Statin-induced Ca(2+) release from ryanodine-sensitive stores and mitochondria an may contribute to myotoxicity. - GreenMedInfo Summary
Statin-induced Ca(2+) release was increased in B lymphocytes in patients who showed elevated serum creatine kinase during statin treatment.
J Atheroscler Thromb. 2009;16(6):870-7. Epub 2009 Dec 22. PMID: 20032581
Department of Informative Clinical Medicine, Gifu University Graduate School of Medicine, Japan.
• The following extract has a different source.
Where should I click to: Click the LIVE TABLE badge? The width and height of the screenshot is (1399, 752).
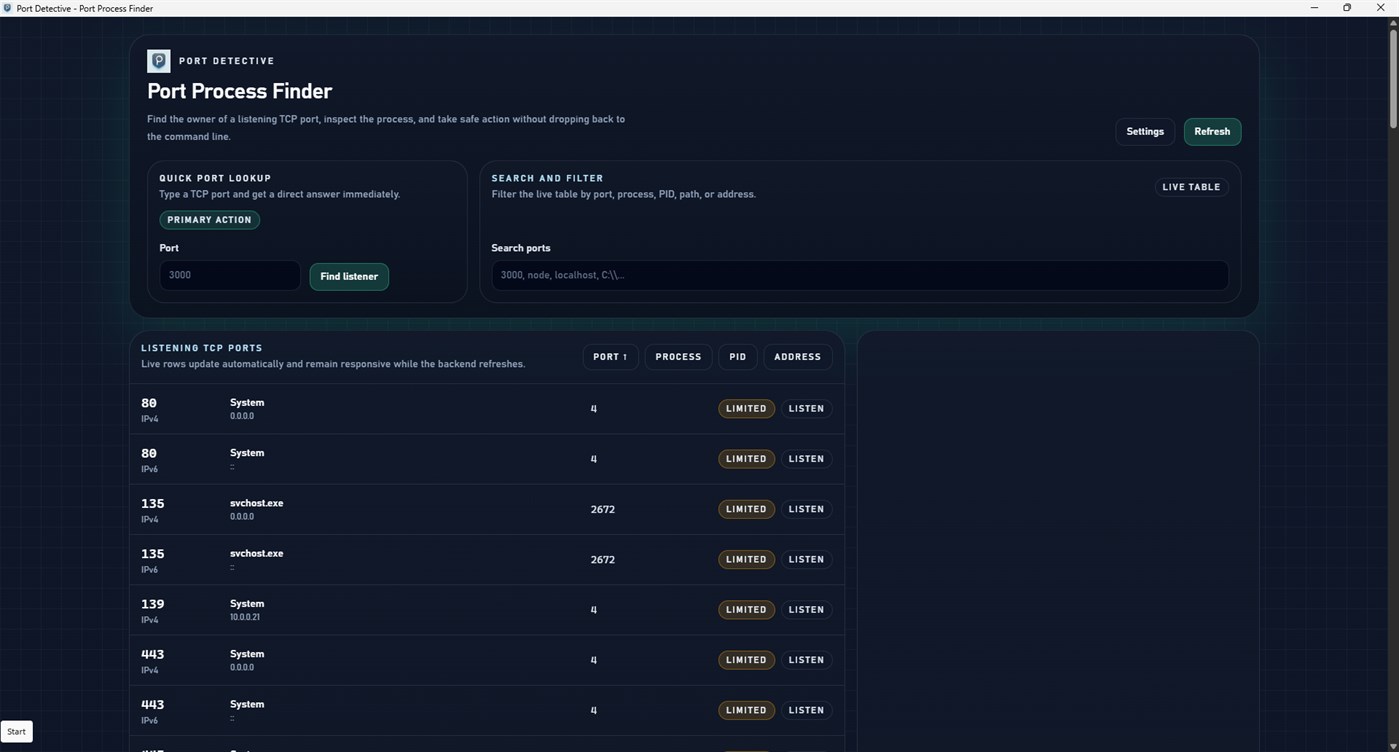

AIM: Statins are effective in lowering cholesterol levels, but cause fatal rhabdomyolysis in susceptible individuals. Because it has been hypothesized that muscle damage could result from alterations in Ca(2+) homeostasis in muscle cells, we tested whether measuring statin-induced changes in intracellular calcium ([Ca(2+)](i)) is useful for predicting susceptibility to statin-muscle damage, using human CD19+ primary B lymphocytes. METHODS: Statin-induced alterations in [Ca(2+)](i) were studied using the human THP-1 cell line and CD19+ primary B lymphocytes. Changes in [Ca(2+)](i) were measured directly in fluo-3- loaded cells using either single or dual-color flow cytometry. RESULTS: The Ca(2+) release study suggested that statin-induced changes in [Ca(2+)](i) were due to Ca(2+) release from ryanodine-sensitive Ca(2+) stores and mitochondrial compartments. Further, statin users who experienced elevated creatine kinase (n=8) exhibited significantly greater statin-induced Ca(2+) release in B cells than healthy volunteers (n=45) and statin users without elevated creatine kinase (n=16), while no difference was seen between the latter two groups. CONCLUSION: Statin-induced Ca(2+) release from ryanodine-sensitive stores and mitochondria may contribute to myotoxicity. The laboratory test for Ca(2+) release using CD19+ primary B lymphocytes may be useful to predict susceptibility to statin-induced muscle toxicity prior to statin use.